Recorded data —
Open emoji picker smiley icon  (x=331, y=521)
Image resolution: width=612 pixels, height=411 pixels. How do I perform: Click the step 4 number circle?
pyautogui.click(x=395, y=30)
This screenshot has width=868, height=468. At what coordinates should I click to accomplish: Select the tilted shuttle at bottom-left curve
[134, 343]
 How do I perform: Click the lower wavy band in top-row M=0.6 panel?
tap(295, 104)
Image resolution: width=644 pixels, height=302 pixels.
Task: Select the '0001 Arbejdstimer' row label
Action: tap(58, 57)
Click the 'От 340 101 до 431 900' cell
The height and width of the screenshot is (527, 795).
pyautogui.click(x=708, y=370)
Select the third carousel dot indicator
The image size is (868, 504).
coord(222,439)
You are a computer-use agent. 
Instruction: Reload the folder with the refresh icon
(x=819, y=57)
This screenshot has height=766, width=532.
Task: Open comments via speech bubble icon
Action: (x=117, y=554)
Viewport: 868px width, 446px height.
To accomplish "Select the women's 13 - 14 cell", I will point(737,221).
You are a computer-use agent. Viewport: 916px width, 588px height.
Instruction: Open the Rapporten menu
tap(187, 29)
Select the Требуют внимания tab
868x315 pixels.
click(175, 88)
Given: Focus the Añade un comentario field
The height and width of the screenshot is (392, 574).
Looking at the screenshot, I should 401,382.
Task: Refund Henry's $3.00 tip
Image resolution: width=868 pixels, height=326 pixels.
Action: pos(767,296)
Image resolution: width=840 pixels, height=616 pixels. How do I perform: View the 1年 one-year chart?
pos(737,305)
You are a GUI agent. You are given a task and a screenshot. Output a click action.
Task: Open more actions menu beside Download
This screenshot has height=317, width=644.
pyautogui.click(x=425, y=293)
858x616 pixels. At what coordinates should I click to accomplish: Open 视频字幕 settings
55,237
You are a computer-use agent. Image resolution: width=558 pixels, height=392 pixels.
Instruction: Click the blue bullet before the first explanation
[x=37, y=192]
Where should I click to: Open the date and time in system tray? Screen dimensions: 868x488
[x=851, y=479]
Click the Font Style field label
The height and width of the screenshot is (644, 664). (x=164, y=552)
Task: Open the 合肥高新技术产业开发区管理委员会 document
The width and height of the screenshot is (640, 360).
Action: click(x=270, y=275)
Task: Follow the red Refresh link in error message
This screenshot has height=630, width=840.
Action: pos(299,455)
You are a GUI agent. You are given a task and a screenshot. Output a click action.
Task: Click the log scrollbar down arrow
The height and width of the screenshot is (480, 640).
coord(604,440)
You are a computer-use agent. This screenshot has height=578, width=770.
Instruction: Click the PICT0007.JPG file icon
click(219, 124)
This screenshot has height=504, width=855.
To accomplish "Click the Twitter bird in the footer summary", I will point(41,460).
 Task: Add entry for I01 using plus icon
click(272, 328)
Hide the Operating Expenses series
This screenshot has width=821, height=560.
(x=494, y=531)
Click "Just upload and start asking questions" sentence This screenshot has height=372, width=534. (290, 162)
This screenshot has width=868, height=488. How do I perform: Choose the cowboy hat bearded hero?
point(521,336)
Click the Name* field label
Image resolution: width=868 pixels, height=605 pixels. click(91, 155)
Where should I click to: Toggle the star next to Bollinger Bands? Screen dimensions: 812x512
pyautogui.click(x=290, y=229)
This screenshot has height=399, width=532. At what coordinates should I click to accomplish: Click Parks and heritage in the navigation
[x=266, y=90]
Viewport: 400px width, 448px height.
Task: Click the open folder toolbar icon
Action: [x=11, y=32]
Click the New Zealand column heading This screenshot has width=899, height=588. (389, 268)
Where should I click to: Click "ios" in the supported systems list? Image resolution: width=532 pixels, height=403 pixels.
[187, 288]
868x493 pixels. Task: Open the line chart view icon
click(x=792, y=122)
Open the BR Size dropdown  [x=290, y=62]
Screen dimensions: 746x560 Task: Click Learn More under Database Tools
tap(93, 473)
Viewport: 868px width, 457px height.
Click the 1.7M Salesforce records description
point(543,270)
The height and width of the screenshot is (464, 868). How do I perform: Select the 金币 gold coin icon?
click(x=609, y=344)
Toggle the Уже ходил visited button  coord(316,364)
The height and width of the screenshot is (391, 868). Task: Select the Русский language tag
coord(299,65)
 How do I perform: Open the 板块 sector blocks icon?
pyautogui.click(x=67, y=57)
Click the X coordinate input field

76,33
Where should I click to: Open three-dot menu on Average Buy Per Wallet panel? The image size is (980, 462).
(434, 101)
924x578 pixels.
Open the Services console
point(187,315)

Task —
Copy the records above exactly as written.

Response to the exercise —
Open emoji picker smiley icon  (x=331, y=521)
Image resolution: width=612 pixels, height=411 pixels. How do I perform: Click the step 4 number circle?
pyautogui.click(x=395, y=30)
This screenshot has width=868, height=468. At what coordinates should I click to accomplish: Select the tilted shuttle at bottom-left curve
[134, 343]
 How do I perform: Click the lower wavy band in top-row M=0.6 panel?
tap(295, 104)
Image resolution: width=644 pixels, height=302 pixels.
Task: Select the '0001 Arbejdstimer' row label
Action: tap(58, 57)
Click the 'От 340 101 до 431 900' cell
The height and width of the screenshot is (527, 795).
pyautogui.click(x=708, y=370)
Select the third carousel dot indicator
The image size is (868, 504).
coord(222,439)
You are a computer-use agent. 
Instruction: Reload the folder with the refresh icon
(x=819, y=57)
This screenshot has height=766, width=532.
Task: Open comments via speech bubble icon
Action: (x=117, y=554)
Viewport: 868px width, 446px height.
To accomplish "Select the women's 13 - 14 cell", I will point(737,221).
You are a computer-use agent. Viewport: 916px width, 588px height.
Instruction: Open the Rapporten menu
tap(187, 29)
Select the Требуют внимания tab
868x315 pixels.
click(175, 88)
Given: Focus the Añade un comentario field
The height and width of the screenshot is (392, 574).
Looking at the screenshot, I should 401,382.
Task: Refund Henry's $3.00 tip
Image resolution: width=868 pixels, height=326 pixels.
Action: pos(767,296)
Image resolution: width=840 pixels, height=616 pixels. How do I perform: View the 1年 one-year chart?
pos(737,305)
You are a GUI agent. You are given a task and a screenshot. Output a click action.
Task: Open more actions menu beside Download
This screenshot has height=317, width=644.
pyautogui.click(x=425, y=293)
858x616 pixels. At what coordinates should I click to accomplish: Open 视频字幕 settings
55,237
You are a computer-use agent. Image resolution: width=558 pixels, height=392 pixels.
Instruction: Click the blue bullet before the first explanation
[x=37, y=192]
Where should I click to: Open the date and time in system tray? Screen dimensions: 868x488
[x=851, y=479]
Click the Font Style field label
The height and width of the screenshot is (644, 664). (x=164, y=552)
Task: Open the 合肥高新技术产业开发区管理委员会 document
The width and height of the screenshot is (640, 360).
Action: click(x=270, y=275)
Task: Follow the red Refresh link in error message
This screenshot has height=630, width=840.
Action: pos(299,455)
You are a GUI agent. You are given a task and a screenshot. Output a click action.
Task: Click the log scrollbar down arrow
The height and width of the screenshot is (480, 640).
coord(604,440)
You are a computer-use agent. This screenshot has height=578, width=770.
Instruction: Click the PICT0007.JPG file icon
click(219, 124)
This screenshot has height=504, width=855.
To accomplish "Click the Twitter bird in the footer summary", I will point(41,460).
 Task: Add entry for I01 using plus icon
click(272, 328)
Hide the Operating Expenses series
This screenshot has width=821, height=560.
(x=494, y=531)
Click "Just upload and start asking questions" sentence This screenshot has height=372, width=534. (290, 162)
This screenshot has width=868, height=488. How do I perform: Choose the cowboy hat bearded hero?
point(521,336)
Click the Name* field label
Image resolution: width=868 pixels, height=605 pixels. click(91, 155)
Where should I click to: Toggle the star next to Bollinger Bands? Screen dimensions: 812x512
pyautogui.click(x=290, y=229)
This screenshot has height=399, width=532. At what coordinates should I click to accomplish: Click Parks and heritage in the navigation
[x=266, y=90]
Viewport: 400px width, 448px height.
Task: Click the open folder toolbar icon
Action: [x=11, y=32]
Click the New Zealand column heading This screenshot has width=899, height=588. (389, 268)
Where should I click to: Click "ios" in the supported systems list? Image resolution: width=532 pixels, height=403 pixels.
[187, 288]
868x493 pixels. Task: Open the line chart view icon
click(x=792, y=122)
Open the BR Size dropdown  [x=290, y=62]
Screen dimensions: 746x560 Task: Click Learn More under Database Tools
tap(93, 473)
Viewport: 868px width, 457px height.
Click the 1.7M Salesforce records description
point(543,270)
The height and width of the screenshot is (464, 868). How do I perform: Select the 金币 gold coin icon?
click(x=609, y=344)
Toggle the Уже ходил visited button  coord(316,364)
The height and width of the screenshot is (391, 868). Task: Select the Русский language tag
coord(299,65)
 How do I perform: Open the 板块 sector blocks icon?
pyautogui.click(x=67, y=57)
Click the X coordinate input field

76,33
Where should I click to: Open three-dot menu on Average Buy Per Wallet panel? The image size is (980, 462).
(434, 101)
924x578 pixels.
Open the Services console
point(187,315)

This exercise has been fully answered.